Message par Chacoucas » mar. 8 mai 2018 09:32

Je me glisse de loin dans l'échange (fini j'imagine ^^ ) en soi il me semble plus simple (et en général meilleur pour la santé: il y a un risque avec les suppléments, non identifié je crois à ce jour, prenons l'exemple de la vitamine c sous forme de suppléments qui semble s'avérer cancérigène à terme, alors qu'un régime frais fort en vitamine c ne l'est pas...) de trier l'origine de ses apports en produits animaux (pas accessible universellement on est d'accord, mais dès lors que l'éducation et l'investissement personnel dans le sujet y est, ça le devient, accessible... comme on parle d'extrémistes à la base...) que de faire appel à une industrie qui précisément ne se pose pas ces questions.

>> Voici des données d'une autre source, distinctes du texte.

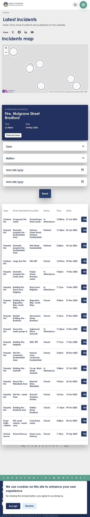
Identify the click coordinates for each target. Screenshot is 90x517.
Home (6, 12)
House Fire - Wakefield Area (20, 382)
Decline (29, 506)
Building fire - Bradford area (19, 408)
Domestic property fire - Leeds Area (19, 274)
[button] (41, 86)
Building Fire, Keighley (19, 343)
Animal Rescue (20, 434)
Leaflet (83, 92)
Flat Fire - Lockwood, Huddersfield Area (19, 356)
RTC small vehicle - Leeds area (20, 423)
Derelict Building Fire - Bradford (19, 318)
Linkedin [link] (26, 32)
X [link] (13, 32)
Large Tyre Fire (19, 261)
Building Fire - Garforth (19, 369)
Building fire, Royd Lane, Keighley (18, 289)
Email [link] (32, 32)
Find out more (13, 135)
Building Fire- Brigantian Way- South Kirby (19, 304)
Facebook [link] (19, 32)
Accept (13, 506)
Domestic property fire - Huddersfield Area (19, 233)
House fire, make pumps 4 (20, 330)
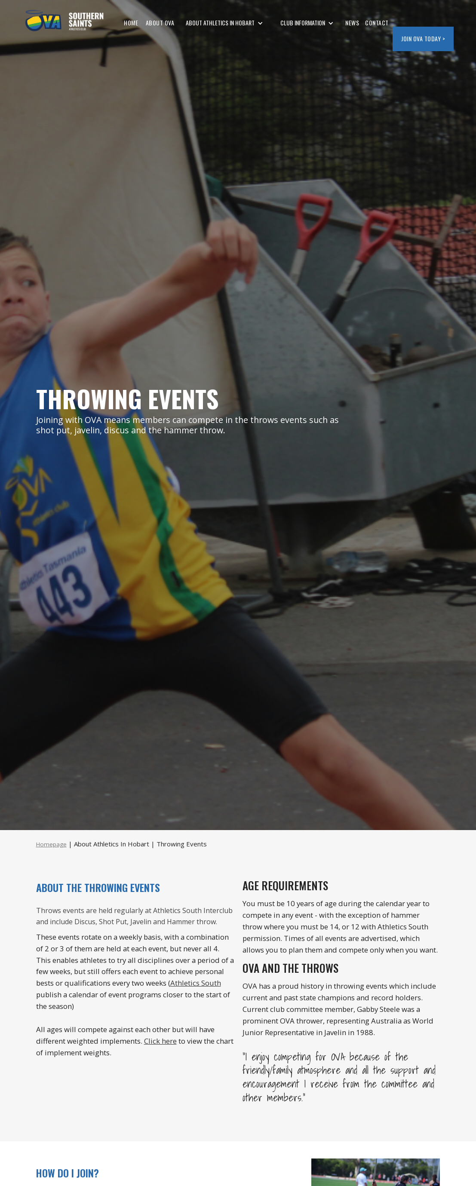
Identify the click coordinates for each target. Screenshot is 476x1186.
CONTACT (377, 22)
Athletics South (195, 983)
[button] (224, 23)
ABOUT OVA (159, 22)
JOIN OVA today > (423, 38)
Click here (160, 1041)
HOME (131, 22)
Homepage (51, 844)
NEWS (352, 22)
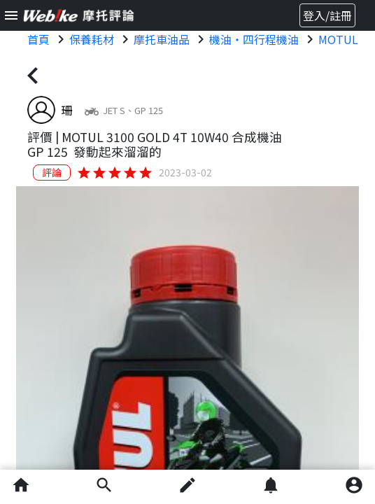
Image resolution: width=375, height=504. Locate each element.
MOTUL (338, 39)
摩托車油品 (162, 39)
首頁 (38, 39)
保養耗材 (91, 39)
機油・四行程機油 (254, 39)
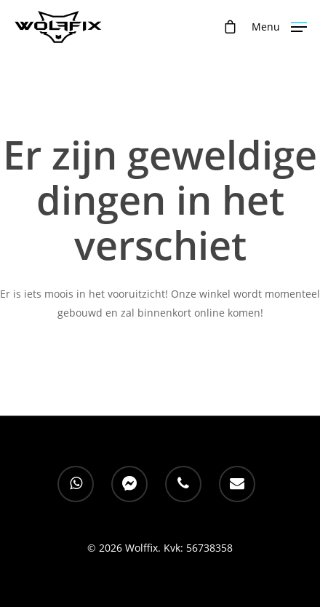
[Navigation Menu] (279, 25)
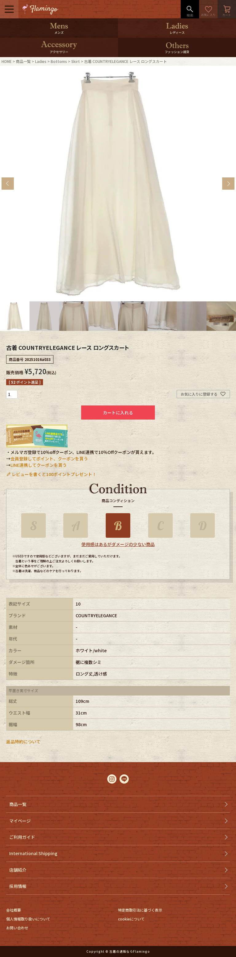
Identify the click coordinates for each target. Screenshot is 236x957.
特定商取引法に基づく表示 (140, 909)
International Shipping (33, 853)
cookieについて (131, 918)
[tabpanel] (118, 183)
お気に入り (208, 9)
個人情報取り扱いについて (28, 918)
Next (228, 183)
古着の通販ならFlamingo (129, 951)
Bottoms (59, 61)
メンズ (59, 32)
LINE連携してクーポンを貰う (38, 465)
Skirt (75, 61)
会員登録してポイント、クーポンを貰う (49, 458)
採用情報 (17, 886)
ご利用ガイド (22, 837)
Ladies (40, 61)
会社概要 (13, 909)
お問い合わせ (17, 927)
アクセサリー (59, 51)
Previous (8, 183)
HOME (7, 61)
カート (227, 9)
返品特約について (23, 741)
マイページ (20, 821)
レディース (177, 32)
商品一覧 (23, 61)
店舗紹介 (17, 870)
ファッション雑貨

Le raisonnement du type "je bouge pas, je prends mes suppléments et je refuse que tout produit animal traverse le temple de mon corps" (qui sera à peu près impossible à tenir de toute façon: justement la limite est pas claire et résulte d'idéologies et projections émotionnelles avant tout: on peut creuser partout et trouver des arguments "failles" que ce soit dans le miel, les éventuels produits utilisés dans la culture ou le génocide de bactéries à chaque toilette..) me parait un brin dans le biais de confirmation. Tout est relatif, on peut toujours accuser l'autre d'avoir un biais... Mais ici c'est moins contre "la souffrance animale" qu'on lutte en étant vegan qu'une vision du marché de masse dans lequel on se positionne en... consommant ce que produisent les autres. C'est ça qui est désigné en général derrière l'idée de l'industrie. Et la question animale s'est fixée je crois dessus par facilité empathique et émotionnelle. (sinon on tombe dans un truc encore plus radical: exterminer les prédateurs etc. )
Hors-sujet
Pour les biais, Fu, je crois que ce que tu suggères est trop général, les noms précis soulignent parfois le "même type de biais" simplement en fonction d'un domaine d'application, d'ampleur de l'application ou de très faibles nuances. Mais bon l'important avant de nommer c'est déjà identifier et être capable de l'expliquer, tu te débrouilles bien ;)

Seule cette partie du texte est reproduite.